## What the task asks
Which lines run from the one with "Task: Click the flash" through the end of the data? Retype them exactly, without pictures.

╭─ Source material

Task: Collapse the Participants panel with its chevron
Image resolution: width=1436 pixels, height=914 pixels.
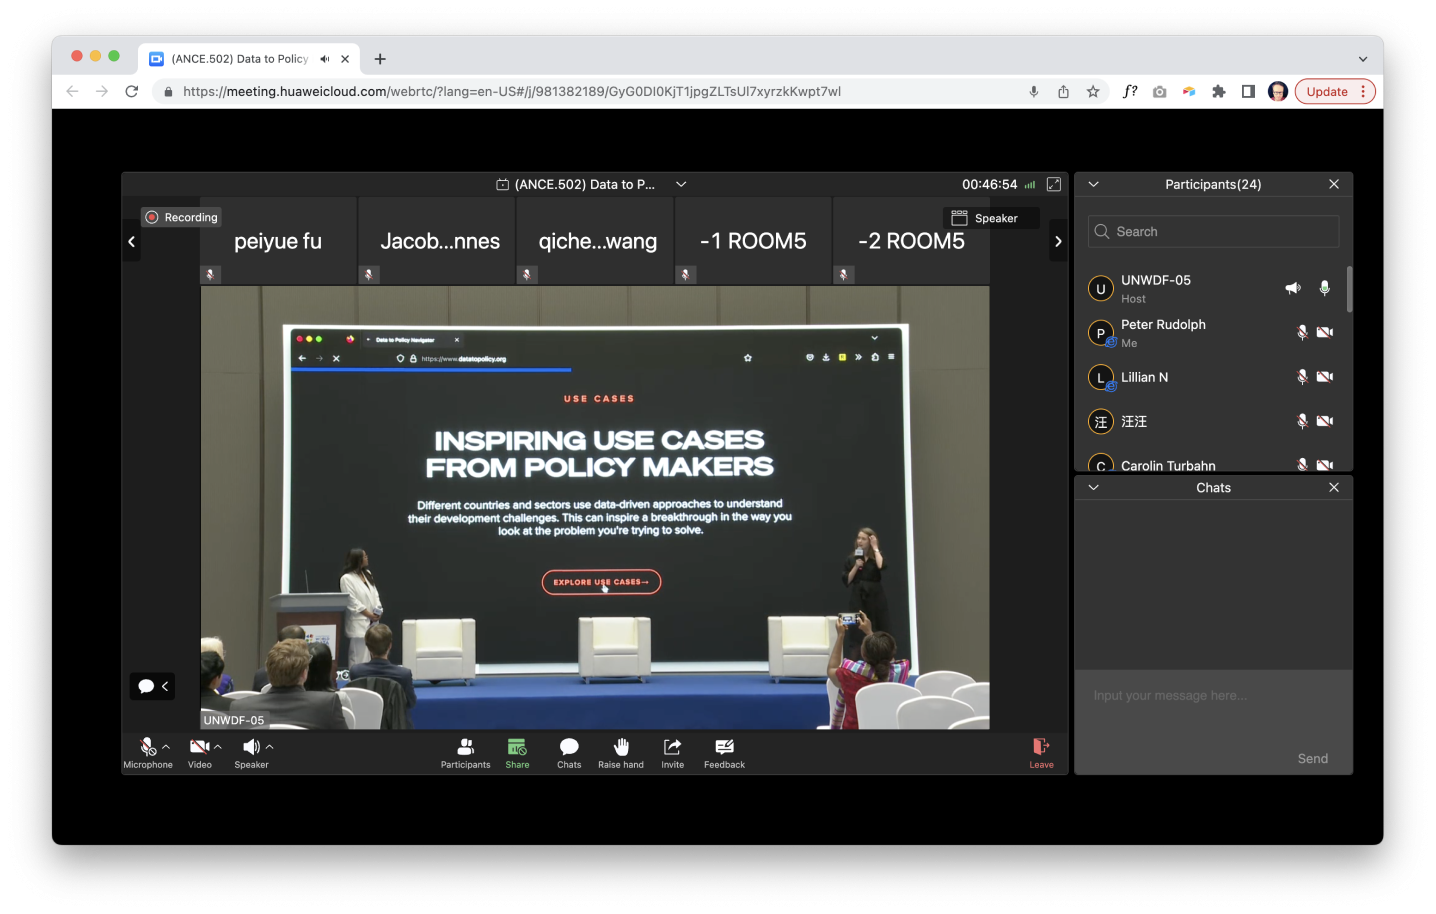Action: (1093, 184)
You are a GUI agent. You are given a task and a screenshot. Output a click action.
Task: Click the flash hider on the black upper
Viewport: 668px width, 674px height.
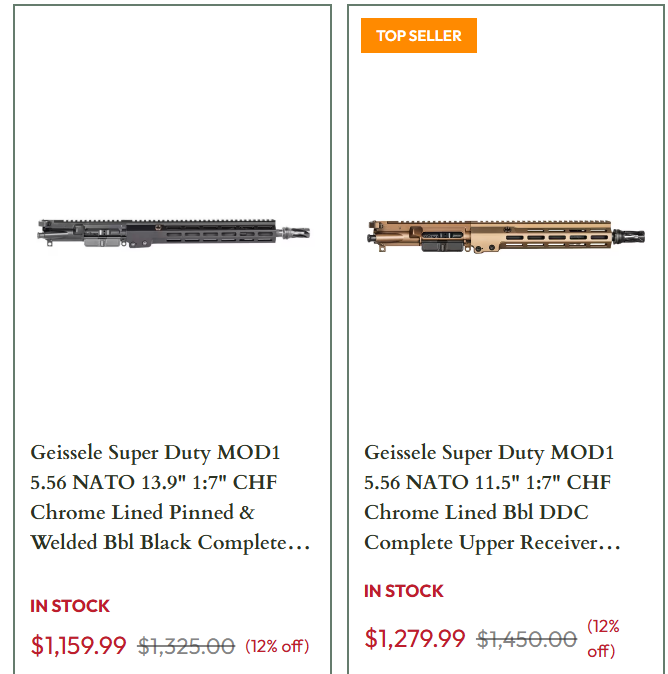pyautogui.click(x=296, y=233)
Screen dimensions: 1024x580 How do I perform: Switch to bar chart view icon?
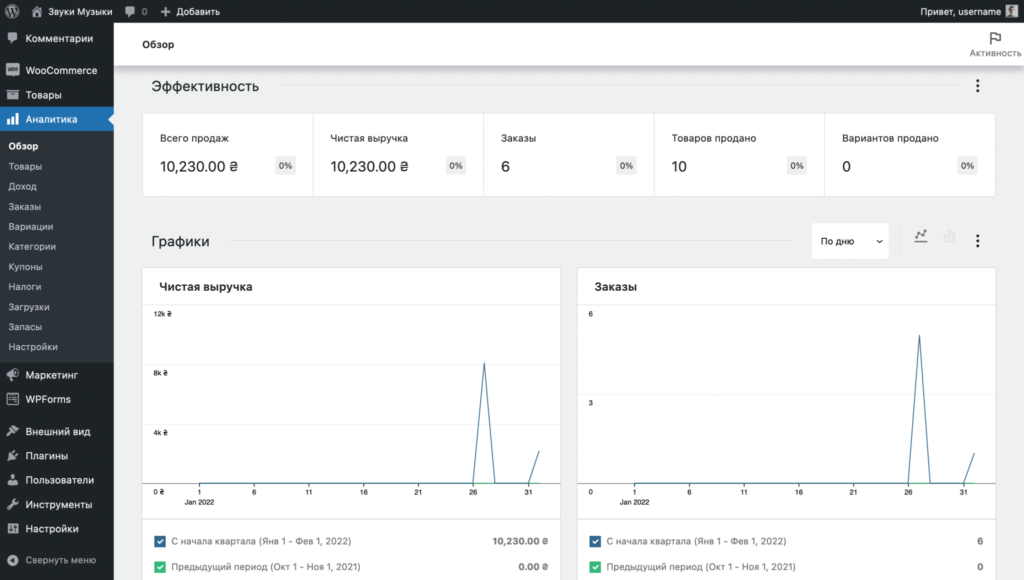[949, 236]
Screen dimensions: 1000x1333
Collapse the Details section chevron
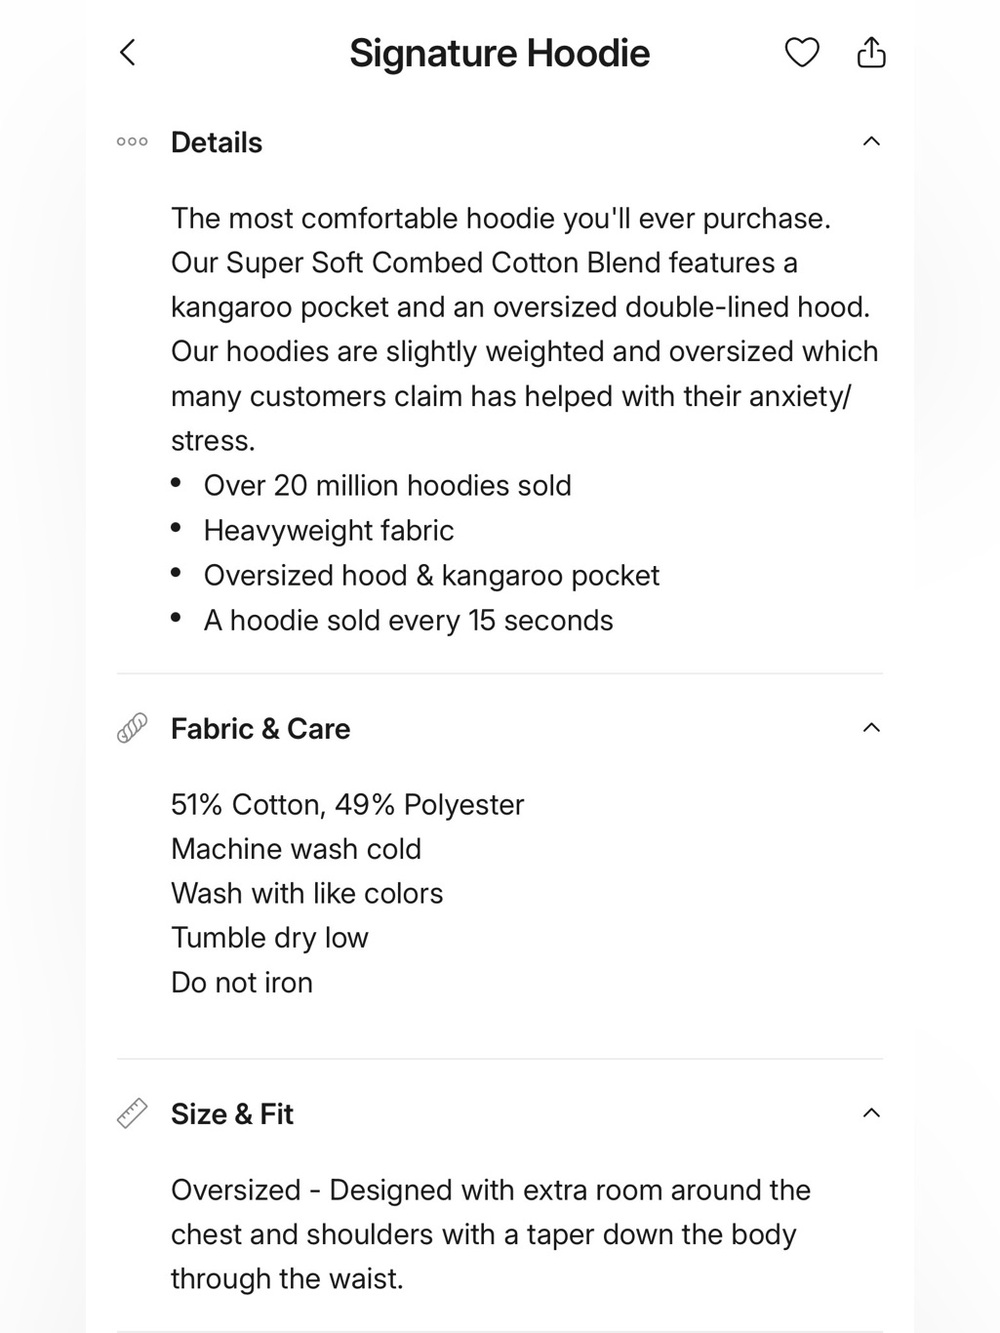871,142
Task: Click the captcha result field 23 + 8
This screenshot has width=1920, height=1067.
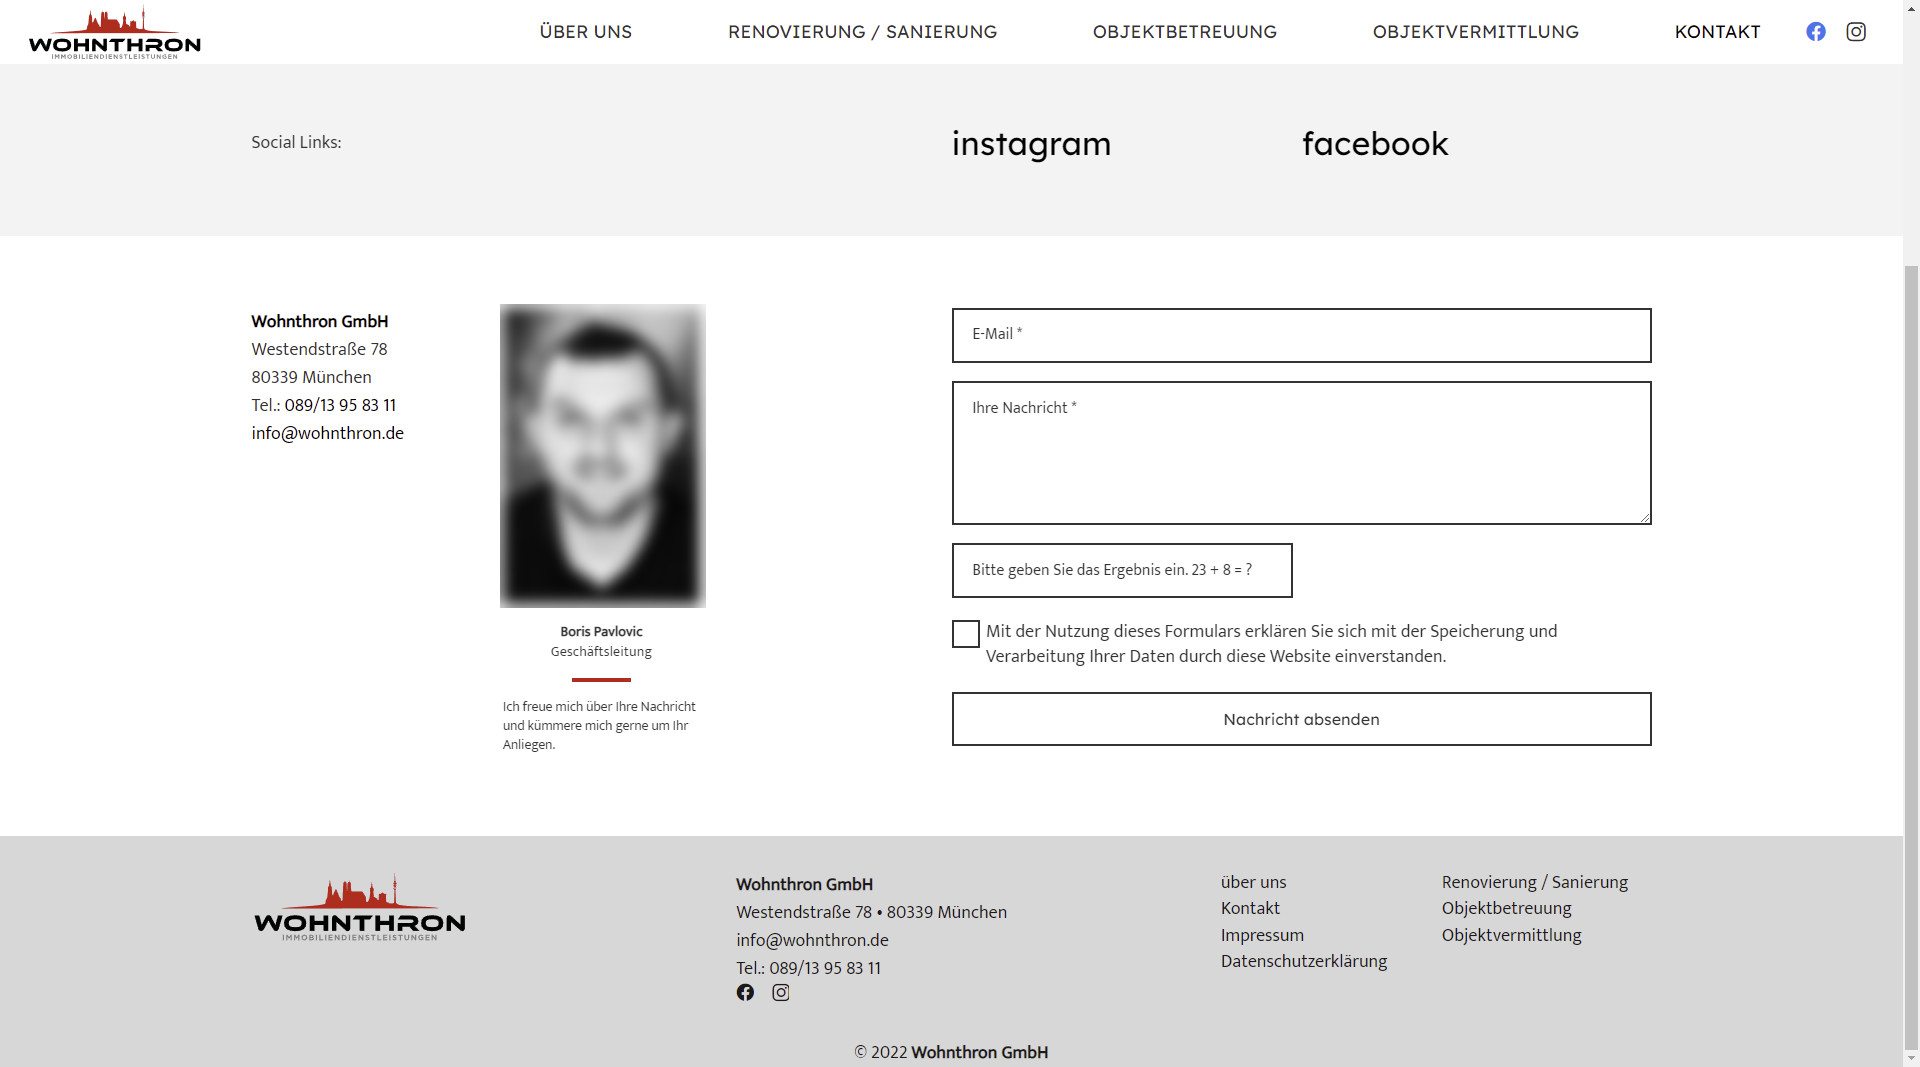Action: coord(1122,570)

╰─

## Task solution
Task: Click the flash hider on the black upper
Viewport: 668px width, 674px height.
pyautogui.click(x=296, y=233)
Screen dimensions: 1024x580 How do I perform: Switch to bar chart view icon?
[949, 236]
Screen dimensions: 1000x1333
Collapse the Details section chevron
871,142
Task: Click the captcha result field 23 + 8
This screenshot has width=1920, height=1067.
Action: coord(1122,570)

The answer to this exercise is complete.